According to an advisory published by the agencies on Tuesday, the FSB targeted various industries in the US, including education, small businesses, media, local government, finance, manufacturing and telecommunications. The Snake malware is installed on external infrastructure nodes for further exploitation.
“Russian government actors have used this tool for years for intelligence collection,” commented Rob Joyce, NSA director of cybersecurity. “Snake infrastructure has spread around the world. The technical details will help many organizations find and shut down the malware globally.”
Tom Kellermann, SVP of cyber strategy at Contrast Security, called the operation a “historic blow” to the Russian cyber-espionage apparatus.
“The Justice Department has taken the gloves off, and this disruption serves as a harbinger of more aggressive actions to come,” Kellermann added.
However, Roger Grimes, a data-driven defense evangelist at KnowBe4, expressed a milder opinion on the discovery.

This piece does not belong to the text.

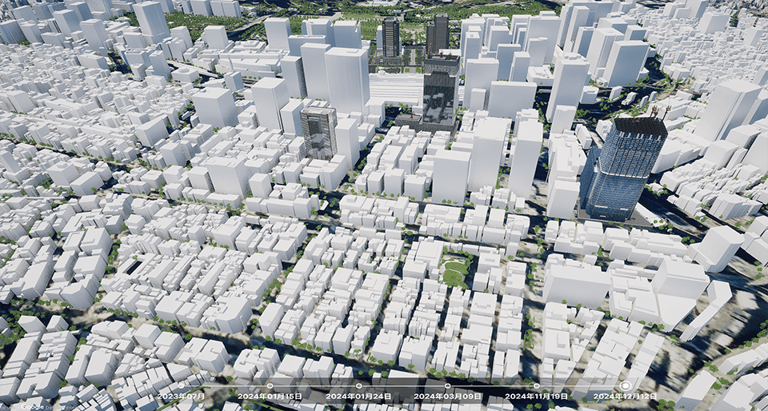Select the 2023年07月 timeline marker dot

point(181,385)
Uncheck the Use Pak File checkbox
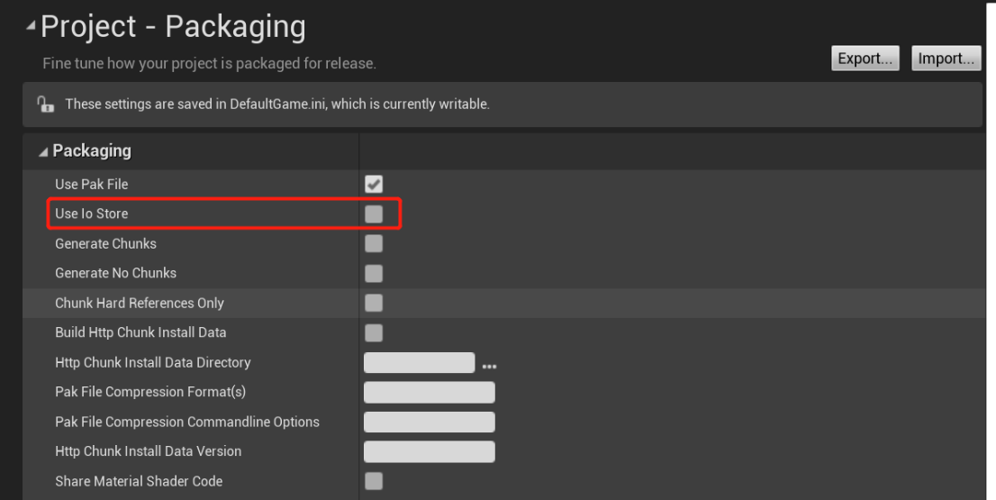Viewport: 996px width, 500px height. coord(374,185)
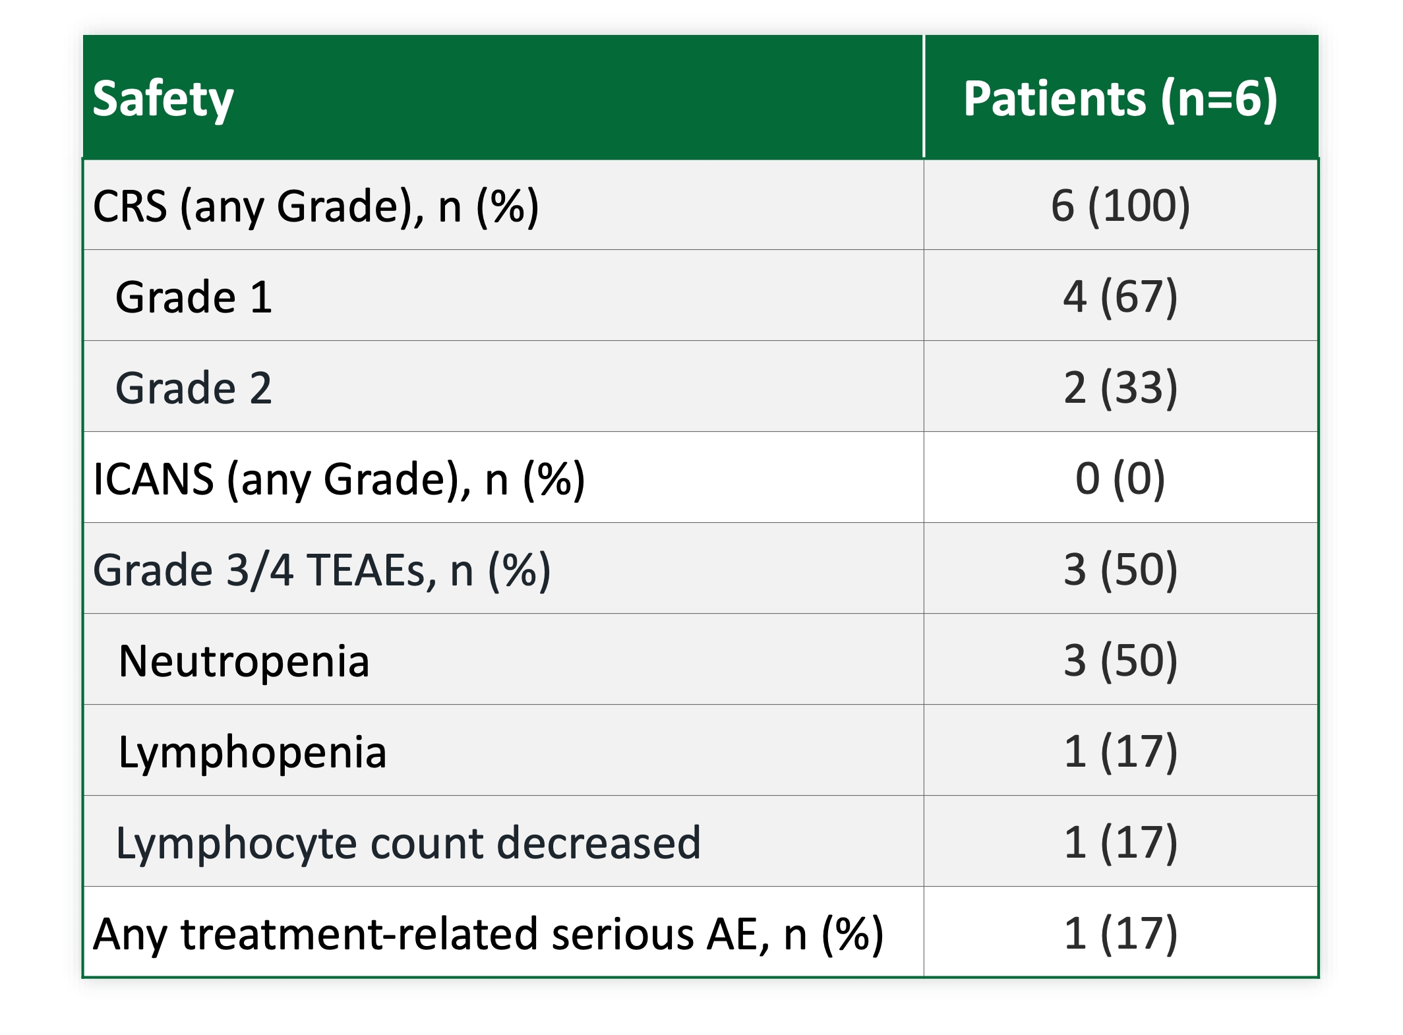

“Over the last decade or so, law enforcement has done similar bot takedowns by infiltrating the network or command and control servers. It’s a great strategy, although in some cases it resulted in only a limited, temporary disruption until the bad guys were able to set up new, different botnets.”
Nevertheless, these disruptions have sometimes led to the complete dismantling of botnets. This has effectively crippled the malicious infrastructure and permanently stopped the perpetrators from creating new ones. This seemed to be the case, for instance, with the takedown of the Hive ransomware group in January.